# PROBLEM DETAILS
What is needed is an exact copy of all the entries below.

THE INPUT Block Start

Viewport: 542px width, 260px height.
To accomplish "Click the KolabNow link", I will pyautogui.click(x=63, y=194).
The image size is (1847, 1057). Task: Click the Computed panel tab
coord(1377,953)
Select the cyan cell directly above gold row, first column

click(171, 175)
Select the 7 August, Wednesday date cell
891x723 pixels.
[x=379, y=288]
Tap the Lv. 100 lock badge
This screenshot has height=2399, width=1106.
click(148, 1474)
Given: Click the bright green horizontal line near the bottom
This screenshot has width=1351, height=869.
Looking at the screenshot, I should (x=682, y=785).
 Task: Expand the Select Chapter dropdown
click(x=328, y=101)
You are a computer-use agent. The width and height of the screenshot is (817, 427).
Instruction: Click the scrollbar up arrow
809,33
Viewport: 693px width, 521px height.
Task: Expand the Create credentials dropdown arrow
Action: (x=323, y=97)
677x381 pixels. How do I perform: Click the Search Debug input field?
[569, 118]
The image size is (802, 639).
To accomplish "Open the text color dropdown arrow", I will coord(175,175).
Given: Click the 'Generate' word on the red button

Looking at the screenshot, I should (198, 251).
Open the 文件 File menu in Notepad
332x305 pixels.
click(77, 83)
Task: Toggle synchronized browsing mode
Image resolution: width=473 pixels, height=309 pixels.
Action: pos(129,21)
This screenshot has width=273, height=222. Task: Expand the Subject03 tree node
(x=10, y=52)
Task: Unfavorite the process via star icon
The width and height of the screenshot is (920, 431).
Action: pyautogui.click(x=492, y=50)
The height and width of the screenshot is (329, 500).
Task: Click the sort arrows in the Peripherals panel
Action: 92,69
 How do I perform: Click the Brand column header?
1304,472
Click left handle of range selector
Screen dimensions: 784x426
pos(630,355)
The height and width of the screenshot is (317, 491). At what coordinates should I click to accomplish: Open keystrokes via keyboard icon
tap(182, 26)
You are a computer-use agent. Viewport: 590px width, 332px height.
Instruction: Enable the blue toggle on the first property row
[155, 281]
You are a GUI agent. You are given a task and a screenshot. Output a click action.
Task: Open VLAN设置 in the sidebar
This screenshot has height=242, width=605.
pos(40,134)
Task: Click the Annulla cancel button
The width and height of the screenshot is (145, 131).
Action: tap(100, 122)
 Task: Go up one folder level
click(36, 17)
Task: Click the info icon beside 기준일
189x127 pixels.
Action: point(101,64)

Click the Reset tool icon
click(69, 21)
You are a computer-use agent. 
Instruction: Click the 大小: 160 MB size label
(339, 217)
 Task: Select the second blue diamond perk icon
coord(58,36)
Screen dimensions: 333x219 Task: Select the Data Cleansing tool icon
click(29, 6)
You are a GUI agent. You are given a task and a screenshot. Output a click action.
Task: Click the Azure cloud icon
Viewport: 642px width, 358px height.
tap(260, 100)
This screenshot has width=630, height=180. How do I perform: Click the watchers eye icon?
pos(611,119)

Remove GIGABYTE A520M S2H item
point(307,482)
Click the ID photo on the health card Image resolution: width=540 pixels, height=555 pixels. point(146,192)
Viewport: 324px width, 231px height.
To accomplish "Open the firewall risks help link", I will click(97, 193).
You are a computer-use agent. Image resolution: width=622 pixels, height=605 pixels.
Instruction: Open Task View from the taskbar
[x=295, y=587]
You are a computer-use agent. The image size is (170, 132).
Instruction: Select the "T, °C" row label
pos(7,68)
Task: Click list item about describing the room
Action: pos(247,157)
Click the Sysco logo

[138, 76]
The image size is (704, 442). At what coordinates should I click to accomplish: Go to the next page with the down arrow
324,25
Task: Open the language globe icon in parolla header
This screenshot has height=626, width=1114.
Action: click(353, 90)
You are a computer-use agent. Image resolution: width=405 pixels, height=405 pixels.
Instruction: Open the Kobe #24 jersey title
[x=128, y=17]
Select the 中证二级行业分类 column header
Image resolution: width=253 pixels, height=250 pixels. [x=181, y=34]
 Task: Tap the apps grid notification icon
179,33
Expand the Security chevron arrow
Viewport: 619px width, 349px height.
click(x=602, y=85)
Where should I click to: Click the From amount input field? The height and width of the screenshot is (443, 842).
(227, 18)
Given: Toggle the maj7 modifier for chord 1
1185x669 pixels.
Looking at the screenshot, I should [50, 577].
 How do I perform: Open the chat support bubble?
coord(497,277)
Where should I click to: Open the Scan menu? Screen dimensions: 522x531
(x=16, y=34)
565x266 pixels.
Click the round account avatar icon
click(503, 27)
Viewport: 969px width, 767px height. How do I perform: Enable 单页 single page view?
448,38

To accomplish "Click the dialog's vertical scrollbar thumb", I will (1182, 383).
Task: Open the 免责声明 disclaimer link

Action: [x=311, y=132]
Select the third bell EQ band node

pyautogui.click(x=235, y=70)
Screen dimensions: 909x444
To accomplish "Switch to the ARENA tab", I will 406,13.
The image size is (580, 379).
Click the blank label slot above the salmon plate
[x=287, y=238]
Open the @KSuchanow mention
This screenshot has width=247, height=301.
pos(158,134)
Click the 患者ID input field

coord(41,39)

THE INPUT Block End

# RESPONSE
Viewport: 542px width, 260px height.
To accomplish "Click the KolabNow link", I will pyautogui.click(x=63, y=194).
The image size is (1847, 1057). Task: Click the Computed panel tab
coord(1377,953)
Select the cyan cell directly above gold row, first column

click(171, 175)
Select the 7 August, Wednesday date cell
891x723 pixels.
[x=379, y=288]
Tap the Lv. 100 lock badge
This screenshot has height=2399, width=1106.
click(148, 1474)
Given: Click the bright green horizontal line near the bottom
This screenshot has width=1351, height=869.
Looking at the screenshot, I should (x=682, y=785).
 Task: Expand the Select Chapter dropdown
click(x=328, y=101)
You are a computer-use agent. The width and height of the screenshot is (817, 427).
Instruction: Click the scrollbar up arrow
809,33
Viewport: 693px width, 521px height.
Task: Expand the Create credentials dropdown arrow
Action: (x=323, y=97)
677x381 pixels. How do I perform: Click the Search Debug input field?
[569, 118]
The image size is (802, 639).
To accomplish "Open the text color dropdown arrow", I will coord(175,175).
Given: Click the 'Generate' word on the red button

Looking at the screenshot, I should (198, 251).
Open the 文件 File menu in Notepad
332x305 pixels.
click(77, 83)
Task: Toggle synchronized browsing mode
Image resolution: width=473 pixels, height=309 pixels.
Action: pos(129,21)
This screenshot has width=273, height=222. Task: Expand the Subject03 tree node
(x=10, y=52)
Task: Unfavorite the process via star icon
The width and height of the screenshot is (920, 431).
Action: pyautogui.click(x=492, y=50)
The height and width of the screenshot is (329, 500).
Task: Click the sort arrows in the Peripherals panel
Action: 92,69
 How do I perform: Click the Brand column header?
1304,472
Click left handle of range selector
Screen dimensions: 784x426
pos(630,355)
The height and width of the screenshot is (317, 491). At what coordinates should I click to accomplish: Open keystrokes via keyboard icon
tap(182, 26)
You are a computer-use agent. Viewport: 590px width, 332px height.
Instruction: Enable the blue toggle on the first property row
[155, 281]
You are a GUI agent. You are given a task and a screenshot. Output a click action.
Task: Open VLAN设置 in the sidebar
This screenshot has height=242, width=605.
pos(40,134)
Task: Click the Annulla cancel button
The width and height of the screenshot is (145, 131).
Action: tap(100, 122)
 Task: Go up one folder level
click(36, 17)
Task: Click the info icon beside 기준일
189x127 pixels.
Action: point(101,64)

Click the Reset tool icon
click(69, 21)
You are a computer-use agent. 
Instruction: Click the 大小: 160 MB size label
(339, 217)
 Task: Select the second blue diamond perk icon
coord(58,36)
Screen dimensions: 333x219 Task: Select the Data Cleansing tool icon
click(29, 6)
You are a GUI agent. You are given a task and a screenshot. Output a click action.
Task: Click the Azure cloud icon
Viewport: 642px width, 358px height.
tap(260, 100)
This screenshot has width=630, height=180. How do I perform: Click the watchers eye icon?
pos(611,119)

Remove GIGABYTE A520M S2H item
point(307,482)
Click the ID photo on the health card Image resolution: width=540 pixels, height=555 pixels. point(146,192)
Viewport: 324px width, 231px height.
To accomplish "Open the firewall risks help link", I will click(97, 193).
You are a computer-use agent. Image resolution: width=622 pixels, height=605 pixels.
Instruction: Open Task View from the taskbar
[x=295, y=587]
You are a computer-use agent. The image size is (170, 132).
Instruction: Select the "T, °C" row label
pos(7,68)
Task: Click list item about describing the room
Action: pos(247,157)
Click the Sysco logo

[138, 76]
The image size is (704, 442). At what coordinates should I click to accomplish: Go to the next page with the down arrow
324,25
Task: Open the language globe icon in parolla header
This screenshot has height=626, width=1114.
Action: click(353, 90)
You are a computer-use agent. Image resolution: width=405 pixels, height=405 pixels.
Instruction: Open the Kobe #24 jersey title
[x=128, y=17]
Select the 中证二级行业分类 column header
Image resolution: width=253 pixels, height=250 pixels. [x=181, y=34]
 Task: Tap the apps grid notification icon
179,33
Expand the Security chevron arrow
Viewport: 619px width, 349px height.
click(x=602, y=85)
Where should I click to: Click the From amount input field? The height and width of the screenshot is (443, 842).
(227, 18)
Given: Toggle the maj7 modifier for chord 1
1185x669 pixels.
Looking at the screenshot, I should [50, 577].
 How do I perform: Open the chat support bubble?
coord(497,277)
Where should I click to: Open the Scan menu? Screen dimensions: 522x531
(x=16, y=34)
565x266 pixels.
Click the round account avatar icon
click(503, 27)
Viewport: 969px width, 767px height. How do I perform: Enable 单页 single page view?
448,38

To accomplish "Click the dialog's vertical scrollbar thumb", I will (1182, 383).
Task: Open the 免责声明 disclaimer link

Action: [x=311, y=132]
Select the third bell EQ band node

pyautogui.click(x=235, y=70)
Screen dimensions: 909x444
To accomplish "Switch to the ARENA tab", I will 406,13.
The image size is (580, 379).
Click the blank label slot above the salmon plate
[x=287, y=238]
Open the @KSuchanow mention
This screenshot has width=247, height=301.
pos(158,134)
Click the 患者ID input field

coord(41,39)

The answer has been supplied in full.